→ TASK REQUIREMENTS: Lay out the entries below as a Markdown table with two columns, "No." for the row number and "Text" for the line itself. Skip any blank lines and leave the pictures out.

→ RECORDS SUPPLIED:
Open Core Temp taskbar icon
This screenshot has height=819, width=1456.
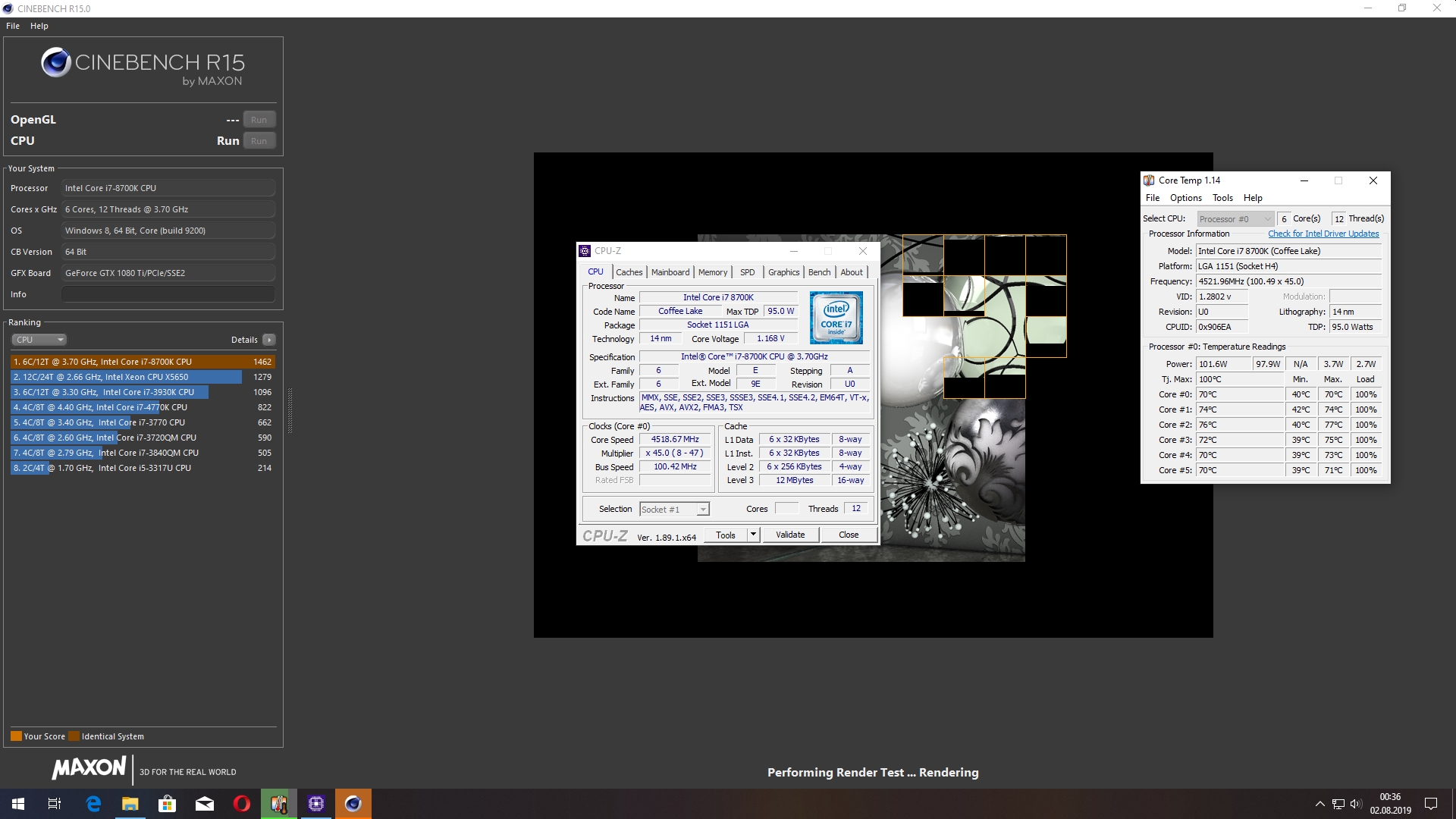279,804
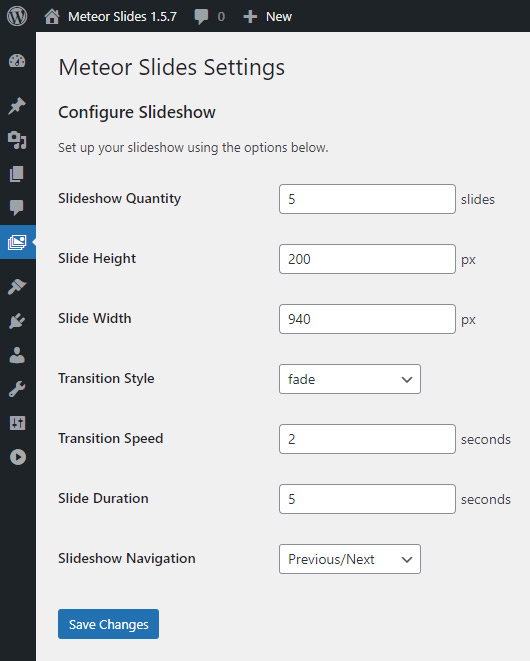Open the Slides menu icon
The image size is (530, 661).
pyautogui.click(x=17, y=242)
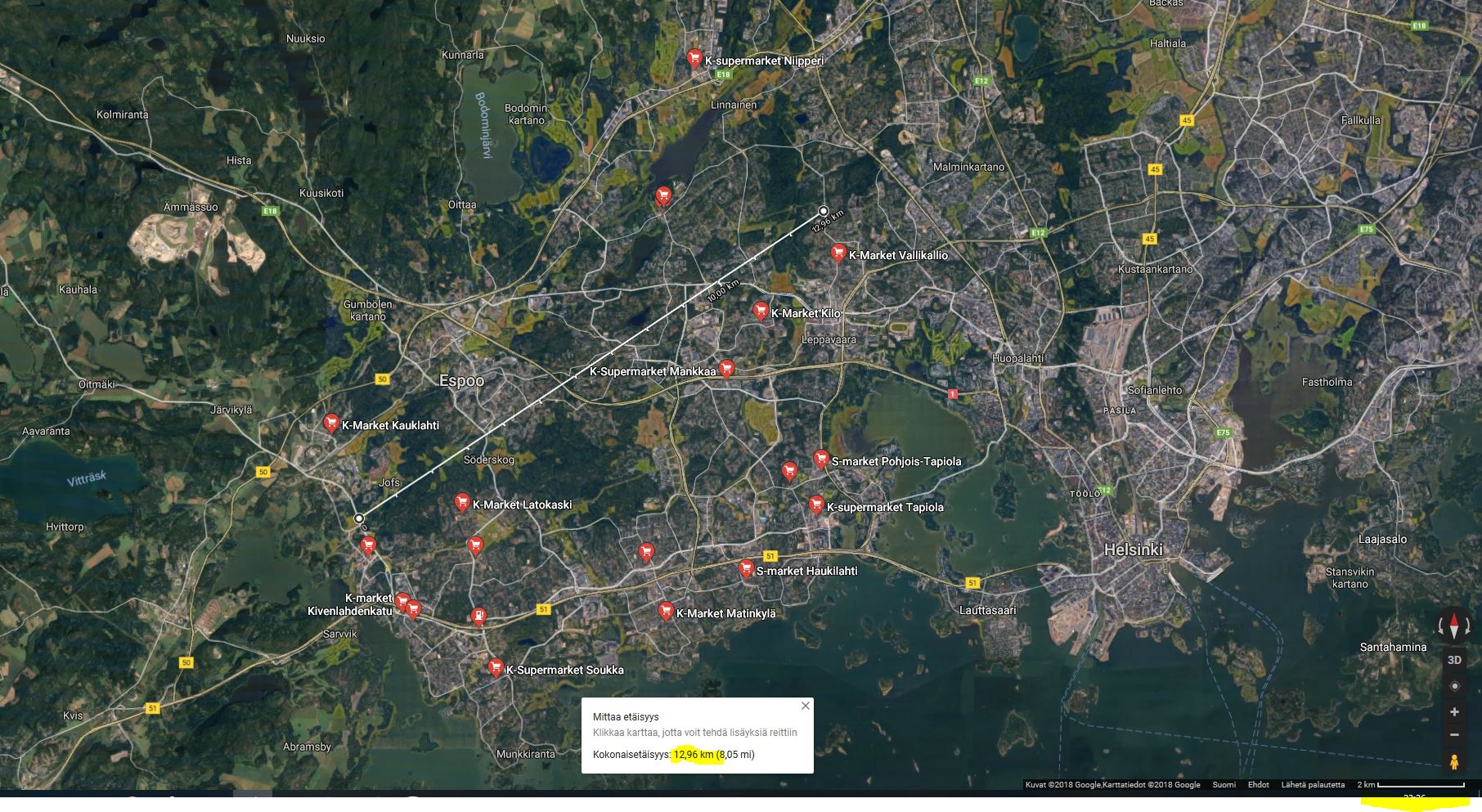Viewport: 1482px width, 812px height.
Task: Open the Ehdot terms link
Action: (1258, 785)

→ SOLUTION:
| No. | Text |
|---|---|
| 1 | Open Core Temp taskbar icon |
| 2 | This screenshot has height=819, width=1456. |
| 3 | 279,804 |
| 4 | Open the Slides menu icon |
| 5 | The image size is (530, 661). |
| 6 | pyautogui.click(x=17, y=242) |
| 7 | Viewport: 1482px width, 812px height. |
| 8 | Task: Open the Ehdot terms link |
| 9 | Action: (1258, 785) |